Ennesima vittima dell'anoressia

Charlotte Seddon ha combattuto contro l'anoressia per 4 anni, alla sua morte, nel Novembre scorso, pesava appena 38 chili. Aveva solo 17 anni.
La storia di Charlotte è simile a quella di moltissime ragazze risucchiate dal vortice dell'anoressia: ragazza modello, diligente, brava a scuola addirittura premiata come studente dell'anno, impegnata nel volontariato, intelligente, sicura di sé - in apparenza - e popolare. Un'insospettabile ragazza, insomma, divorata però da un male di vivere che osava confessare solo al suo diario.
Su quelle pagine, infatti, Charlotte ammetteva di sentirsi costretta a perdere peso facendo esercizio fisico e contando maniacalmente le calorie ingerite, vittima di una depressione e di un'insicurezza senza scampo, intrappolata in un circolo vizioso che l'ha condotta sempre più giù nel baratro, fino alla morte.
No Anorexia

Anche Charlotte, come tutte le altre vittime di questo "cancro", si sentiva senza via d'uscita, incapace di chiedere aiuto, soggiogata dall'insicurezza e dal senso di inadeguatezza a tal punto da trovare come unico rimedio per non impazzire il controllo maniacale dell'unica cosa che sentiva di poter gestire: il proprio peso.

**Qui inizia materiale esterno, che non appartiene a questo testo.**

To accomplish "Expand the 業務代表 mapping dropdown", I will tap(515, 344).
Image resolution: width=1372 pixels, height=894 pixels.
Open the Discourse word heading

Ma se le storie di anoressia si somigliano, perché allora questo male è così diffuso e continua a mietere vittime senza tregua? Perché è così difficile da diagnosticare? Perché i genitori non se ne rendono conto?Perché questo male si insinua lentamente nella vita delle sue vittime. Parte gradatamente e si camuffa con le ribellioni tipiche dell'età adolescenziale, alimentandosi delle loro insicurezze e degli sconvolgimenti che questa fase comporta, aggravandosi col passare degli anni fino a diventare irreversibile. E' proprio questo a renderlo ancora più bastardo e pericoloso: il fatto cioè di essere un male subdolo che si nasconde in bella vista, e di restarsene viscidamente e platealmente sotto gli occhi di chi circonda le sue vittime per anni senza che queste se ne rendano conto, e quando queste cominciano a porsi i primi dubbi molte volte è già troppo tardi. L'anoressia a quel punto si è già cronicizzata e radicata nell'anima della sua vittima a tal punto da essere diventata un tutt'uno con lei, e indebolendole il corpo fino a non lasciarle scampo.
Nonostante un ricovero durato oltre 5 mesi, Charlotte è deceduta poco dopo essere stata dimessa. L'autopsia ha rivelato che il suo cuore pesava appena 190 g. Il peso di un cuore normale è di 320 g.
La famiglia di Charlotte ha raccontato la sua storia sensibilizzando i genitori a non sottovalutare gli atteggiamenti dei propri figli, a fare attenzione ad alcuni segnali come quelli di non voler mangiare, magari usando la scusa di averlo già fatto. 
Io aggiungo di non far mancare mai ai vostri figli il vostro appoggio e la vostra vicinanza. Non fateli sentire soli e schiacciati dai loro problemi che per quanto a voi possano sembrare ridicoli, a loro possono invece sembrare insormontabili, in fono il loro termine di paragone è la vita che han vissuto fino a quel momento. 
Fate sempre in modo che loro siano consapevoli che in voi troveranno sempre una spalla che li supporti e che li ascolti e non mancate mai di spiegare loro gli effetti che l'alimentazione - sbagliata o addirittura assente - ha sul corpo. Molte vittime dell'anoressia confessano, infatti, di non essere mai state adeguatamente informate.